By Elizabeth LaScala, PhD

A big obstacle for a student who wishes to study the arts is the widely held belief that a degree in the visual and performing arts (VPA) will not lead to ‘real’ employment. In fact, just the opposite is true. One need only witness the emergence of iPods, “green fashion”, sustainability design, iPhones and Nintendo Switch Systems to see that proponents of the “Creative Economy” have made some pretty accurate predictions. The look, feel and eco-friendliness of a product, as well as its social and cultural adaptability, are often as important to consumers as what it does. And, as has been the case throughout history, art is a shared experience and thriving cultural centers mean thriving communities.

To produce such products, teamwork between individuals with different backgrounds, such as engineering and graphics design, contributes to what makes an arts-based degree marketable. For the committed student an arts-based education is often quite rewarding, both in terms of employment as well as job satisfaction.

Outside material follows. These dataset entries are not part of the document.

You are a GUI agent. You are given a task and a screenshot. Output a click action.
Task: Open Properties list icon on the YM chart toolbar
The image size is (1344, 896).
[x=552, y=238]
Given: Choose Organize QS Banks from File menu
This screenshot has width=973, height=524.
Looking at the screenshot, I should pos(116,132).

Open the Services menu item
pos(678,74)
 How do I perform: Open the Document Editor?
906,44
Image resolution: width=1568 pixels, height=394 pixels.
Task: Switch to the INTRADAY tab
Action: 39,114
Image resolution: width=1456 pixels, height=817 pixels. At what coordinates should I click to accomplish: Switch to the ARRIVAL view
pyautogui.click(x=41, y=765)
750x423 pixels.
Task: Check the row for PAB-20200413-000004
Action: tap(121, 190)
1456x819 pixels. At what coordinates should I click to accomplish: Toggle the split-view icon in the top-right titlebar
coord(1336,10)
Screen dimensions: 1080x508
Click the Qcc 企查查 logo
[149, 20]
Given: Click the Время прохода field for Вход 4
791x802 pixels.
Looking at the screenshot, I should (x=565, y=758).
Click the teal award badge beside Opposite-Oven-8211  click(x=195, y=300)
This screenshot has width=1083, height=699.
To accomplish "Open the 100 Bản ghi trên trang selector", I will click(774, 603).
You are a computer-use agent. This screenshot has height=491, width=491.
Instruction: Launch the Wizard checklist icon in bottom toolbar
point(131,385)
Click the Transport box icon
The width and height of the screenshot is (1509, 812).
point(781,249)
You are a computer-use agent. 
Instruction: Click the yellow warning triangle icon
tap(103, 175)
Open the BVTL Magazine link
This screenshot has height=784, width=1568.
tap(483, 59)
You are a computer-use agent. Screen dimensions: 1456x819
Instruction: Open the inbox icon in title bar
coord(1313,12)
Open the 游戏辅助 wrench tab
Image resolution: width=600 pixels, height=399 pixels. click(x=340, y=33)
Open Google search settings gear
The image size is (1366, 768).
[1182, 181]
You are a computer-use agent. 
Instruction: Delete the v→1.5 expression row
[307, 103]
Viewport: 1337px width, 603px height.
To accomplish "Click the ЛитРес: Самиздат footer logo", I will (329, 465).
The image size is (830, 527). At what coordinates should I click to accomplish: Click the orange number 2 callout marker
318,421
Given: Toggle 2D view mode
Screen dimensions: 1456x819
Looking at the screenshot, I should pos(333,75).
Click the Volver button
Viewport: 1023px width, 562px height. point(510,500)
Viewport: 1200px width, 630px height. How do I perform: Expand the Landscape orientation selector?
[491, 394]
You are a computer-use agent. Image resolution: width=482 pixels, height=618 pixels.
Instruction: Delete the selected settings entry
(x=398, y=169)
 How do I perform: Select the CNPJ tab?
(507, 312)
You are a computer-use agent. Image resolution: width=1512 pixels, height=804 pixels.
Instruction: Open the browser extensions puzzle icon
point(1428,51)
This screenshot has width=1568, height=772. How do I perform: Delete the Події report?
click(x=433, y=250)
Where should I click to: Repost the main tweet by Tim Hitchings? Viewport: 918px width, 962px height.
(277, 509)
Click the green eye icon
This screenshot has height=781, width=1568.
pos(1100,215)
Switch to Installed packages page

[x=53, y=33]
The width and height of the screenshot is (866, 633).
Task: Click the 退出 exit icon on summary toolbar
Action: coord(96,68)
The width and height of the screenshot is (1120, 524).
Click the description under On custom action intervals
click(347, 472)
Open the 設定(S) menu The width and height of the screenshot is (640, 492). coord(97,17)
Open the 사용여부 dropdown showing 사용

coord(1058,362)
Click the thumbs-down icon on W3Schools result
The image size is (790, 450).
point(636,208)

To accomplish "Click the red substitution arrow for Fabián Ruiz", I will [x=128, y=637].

The VPA niche in college admissions is an area that few students, parents and high school counselors know how to navigate. Artistic-minded students and their families must learn how to research and select the right fit college and prepare for the rigors of completing an arts-based college application. Here are some critical guidelines:

  1. Art and design schools offer majors in the visual arts (painting, sculpture, photography, among others) and also design (architecture, graphics design, fashion design, product design) film and animation and combinations with computer science (game design, virtual reality, user-experience design); many schools offer interesting combinations, like creative writing and business or graphics design and environmental sciences.
  2. Art and design schools require college-prep academics and weak grades sink applications as they would at any other college. Many schools, including Art Center College of Design (CA), Parsons-The New School for Design (NY) and Ringling College of Art and Design (FL) are test optional. Some require applicants to choose a major and others, like Savannah College of Art and Design (GA), allow students to wait until their sophomore year.
  3. Many VPA schools require a portfolio that students submit to showcase their talents. A portfolio is a ‘visual interview’ and pieces are viewed on a computer screen through SlideRoom, a package used by applicants and reviewers. Presentation is as important as the work itself. Poor presentations hurt applicants like grammar and spelling errors do on admissions essays. Students who want to get early, personalized feedback from an admissions rep should Google and make it a point to attend a National Portfolio Day, held several times each from September through January in major US cities.
  4. More selective schools often require or recommend an artist’s statement to explain and support the portfolio; this admissions component should be taken quite seriously. Two schools, Parsons-The New School for Design (NY) and Rhode Island School of Design (RISD), have other requirements, such as asking the applicant to apply an idea or concept to several assigned pieces, often with a supporting essay.
  5. The student who seeks an art degree must pay great attention to extracurricular activities. By the end of sophomore year, a student should be involved in institutes, weekend classes, on-line courses, camps, workshops, performances and festivals, internships and part-time jobs in an arts environment like a museum, if possible. These experiences reveal possible career paths and play an essential role in portfolio preparation or audition.

An excellent way for students and parents to get to know VPA colleges is attending the National Association of College Admission Counselors’ VPA college fair, held each year in October.